Recombination Estimation Under Complex Evolutionary Models with the Coalescent Composite-Likelihood Method

Abstract
The composite-likelihood estimator (CLE) of the population recombination rate considers only sites with exactly two alleles under a finite-sites mutation model (McVean, G. A. T., P. Awadalla, and P. Fearnhead. 2002. A coalescent-based method for detecting and estimating recombination from gene sequences. Genetics 160:1231–1241). While in such a model the identity of alleles is not considered, the CLE has been shown to be robust to minor misspecification of the underlying mutational model. However, there are many situations where the putative mutation and demographic history can be quite complex.
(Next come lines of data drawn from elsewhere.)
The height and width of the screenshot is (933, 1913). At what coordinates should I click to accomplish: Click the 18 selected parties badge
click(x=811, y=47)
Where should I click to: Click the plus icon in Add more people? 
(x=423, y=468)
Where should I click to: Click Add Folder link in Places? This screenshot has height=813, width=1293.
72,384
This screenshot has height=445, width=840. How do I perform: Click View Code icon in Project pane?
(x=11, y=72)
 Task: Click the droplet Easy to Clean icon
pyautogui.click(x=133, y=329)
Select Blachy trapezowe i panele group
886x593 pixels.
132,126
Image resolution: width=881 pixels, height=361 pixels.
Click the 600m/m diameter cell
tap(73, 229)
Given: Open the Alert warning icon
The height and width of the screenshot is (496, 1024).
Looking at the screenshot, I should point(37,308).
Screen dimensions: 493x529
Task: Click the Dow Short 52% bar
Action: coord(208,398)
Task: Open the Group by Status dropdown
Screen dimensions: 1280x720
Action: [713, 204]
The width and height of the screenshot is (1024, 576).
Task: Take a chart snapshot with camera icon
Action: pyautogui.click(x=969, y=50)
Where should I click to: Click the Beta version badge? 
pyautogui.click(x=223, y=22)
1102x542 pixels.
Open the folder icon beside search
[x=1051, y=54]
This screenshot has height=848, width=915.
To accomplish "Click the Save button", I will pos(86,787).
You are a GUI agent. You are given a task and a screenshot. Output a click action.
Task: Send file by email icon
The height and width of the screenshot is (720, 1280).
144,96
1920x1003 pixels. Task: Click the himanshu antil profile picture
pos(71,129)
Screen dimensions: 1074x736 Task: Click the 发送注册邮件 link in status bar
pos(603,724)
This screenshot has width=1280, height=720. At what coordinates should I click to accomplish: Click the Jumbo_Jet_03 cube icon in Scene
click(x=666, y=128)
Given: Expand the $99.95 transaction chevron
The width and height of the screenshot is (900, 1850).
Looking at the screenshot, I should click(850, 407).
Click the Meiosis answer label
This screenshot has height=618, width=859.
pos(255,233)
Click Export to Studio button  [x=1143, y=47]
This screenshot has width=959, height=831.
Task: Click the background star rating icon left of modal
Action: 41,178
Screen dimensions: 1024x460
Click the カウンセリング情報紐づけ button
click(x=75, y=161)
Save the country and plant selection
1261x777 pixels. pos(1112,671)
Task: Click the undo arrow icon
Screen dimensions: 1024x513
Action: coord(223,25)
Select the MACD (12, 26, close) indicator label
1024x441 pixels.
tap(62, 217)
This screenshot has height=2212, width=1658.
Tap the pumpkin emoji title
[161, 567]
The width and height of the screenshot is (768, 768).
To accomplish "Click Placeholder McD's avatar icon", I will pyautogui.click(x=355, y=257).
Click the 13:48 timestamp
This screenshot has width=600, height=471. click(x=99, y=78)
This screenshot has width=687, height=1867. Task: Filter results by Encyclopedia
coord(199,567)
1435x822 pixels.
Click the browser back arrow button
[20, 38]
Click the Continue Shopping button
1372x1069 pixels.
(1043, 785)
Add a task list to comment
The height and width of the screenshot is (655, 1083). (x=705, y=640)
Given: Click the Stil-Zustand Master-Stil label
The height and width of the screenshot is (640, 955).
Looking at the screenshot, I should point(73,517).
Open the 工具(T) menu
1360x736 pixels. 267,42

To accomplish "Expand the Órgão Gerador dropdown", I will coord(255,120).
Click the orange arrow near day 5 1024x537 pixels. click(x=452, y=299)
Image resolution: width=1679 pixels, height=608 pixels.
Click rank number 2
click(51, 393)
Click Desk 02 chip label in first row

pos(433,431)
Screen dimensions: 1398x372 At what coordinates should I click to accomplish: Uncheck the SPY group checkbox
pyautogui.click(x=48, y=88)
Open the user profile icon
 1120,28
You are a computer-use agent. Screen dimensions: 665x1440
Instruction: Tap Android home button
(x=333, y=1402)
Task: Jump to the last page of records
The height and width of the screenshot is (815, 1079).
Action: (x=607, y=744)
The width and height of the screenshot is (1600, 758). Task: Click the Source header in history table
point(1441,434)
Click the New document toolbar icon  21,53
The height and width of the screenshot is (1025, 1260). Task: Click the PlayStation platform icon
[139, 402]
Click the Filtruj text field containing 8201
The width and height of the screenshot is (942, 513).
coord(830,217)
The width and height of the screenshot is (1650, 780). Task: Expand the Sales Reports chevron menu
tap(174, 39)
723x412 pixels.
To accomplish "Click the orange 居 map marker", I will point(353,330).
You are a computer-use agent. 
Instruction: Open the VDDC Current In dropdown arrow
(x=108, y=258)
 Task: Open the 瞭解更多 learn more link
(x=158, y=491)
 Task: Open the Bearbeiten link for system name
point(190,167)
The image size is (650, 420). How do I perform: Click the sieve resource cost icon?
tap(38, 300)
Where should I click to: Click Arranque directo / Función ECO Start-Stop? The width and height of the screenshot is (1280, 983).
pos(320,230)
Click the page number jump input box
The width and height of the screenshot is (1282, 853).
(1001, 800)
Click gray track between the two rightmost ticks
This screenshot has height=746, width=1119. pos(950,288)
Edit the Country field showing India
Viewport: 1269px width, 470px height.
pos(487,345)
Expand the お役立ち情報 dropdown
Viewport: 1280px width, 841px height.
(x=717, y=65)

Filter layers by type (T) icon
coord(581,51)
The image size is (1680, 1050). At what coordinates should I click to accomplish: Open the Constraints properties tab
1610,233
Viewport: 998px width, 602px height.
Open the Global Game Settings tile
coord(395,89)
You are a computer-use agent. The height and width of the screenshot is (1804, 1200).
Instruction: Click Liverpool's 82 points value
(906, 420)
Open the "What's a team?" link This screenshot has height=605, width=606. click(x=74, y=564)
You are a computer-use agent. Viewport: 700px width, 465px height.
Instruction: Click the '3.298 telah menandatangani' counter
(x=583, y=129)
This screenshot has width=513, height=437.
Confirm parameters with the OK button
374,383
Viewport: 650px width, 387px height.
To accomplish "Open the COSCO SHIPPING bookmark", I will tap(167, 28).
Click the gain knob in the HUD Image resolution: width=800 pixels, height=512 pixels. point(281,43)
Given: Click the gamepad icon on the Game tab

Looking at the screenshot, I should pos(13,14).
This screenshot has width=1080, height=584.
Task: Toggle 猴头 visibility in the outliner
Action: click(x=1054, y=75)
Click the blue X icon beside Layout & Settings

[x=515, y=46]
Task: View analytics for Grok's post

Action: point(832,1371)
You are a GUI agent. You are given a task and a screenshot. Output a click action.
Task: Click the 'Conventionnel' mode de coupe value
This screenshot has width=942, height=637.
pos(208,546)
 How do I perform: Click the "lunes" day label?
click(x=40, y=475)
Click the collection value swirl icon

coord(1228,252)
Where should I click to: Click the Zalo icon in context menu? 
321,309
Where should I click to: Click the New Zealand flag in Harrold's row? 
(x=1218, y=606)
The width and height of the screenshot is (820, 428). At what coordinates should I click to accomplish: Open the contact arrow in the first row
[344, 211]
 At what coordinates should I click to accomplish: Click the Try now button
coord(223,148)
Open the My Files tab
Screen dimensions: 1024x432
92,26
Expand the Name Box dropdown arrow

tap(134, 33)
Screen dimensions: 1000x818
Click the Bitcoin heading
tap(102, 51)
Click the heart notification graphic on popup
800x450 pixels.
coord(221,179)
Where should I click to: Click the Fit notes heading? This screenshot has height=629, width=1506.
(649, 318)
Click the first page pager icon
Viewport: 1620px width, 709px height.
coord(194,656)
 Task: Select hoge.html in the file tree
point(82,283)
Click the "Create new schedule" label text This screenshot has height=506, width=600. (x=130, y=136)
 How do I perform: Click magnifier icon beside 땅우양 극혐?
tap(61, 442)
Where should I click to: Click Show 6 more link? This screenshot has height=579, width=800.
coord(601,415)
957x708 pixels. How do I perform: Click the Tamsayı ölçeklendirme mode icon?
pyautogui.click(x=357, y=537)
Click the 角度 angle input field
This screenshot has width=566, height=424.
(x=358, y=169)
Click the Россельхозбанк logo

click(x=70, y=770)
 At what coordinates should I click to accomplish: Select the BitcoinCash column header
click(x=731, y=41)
One good example is rapidly evolving pathogens, like HIV-1. First we evaluated the performance of the CLE and the likelihood permutation test (LPT) under more complex, realistic models, including a general time reversible (GTR) substitution model, rate heterogeneity among sites (Γ), positive selection, population growth, population structure, and noncontemporaneous sampling. Second, we relaxed some of the assumptions of the CLE allowing for a four-allele, GTR+Γ model in an attempt to use the data more efficiently. Through simulations and the analysis of real data, we concluded that the CLE is robust to severe misspecifications of the substitution model, but underestimates the recombination rate in the presence of exponential growth, population mixture, selection, or noncontemporaneous sampling. In such cases, the use of more complex models slightly increases performance in some occasions, especially in the case of the LPT. Thus, our results provide for a more robust application of the estimation of recombination rates.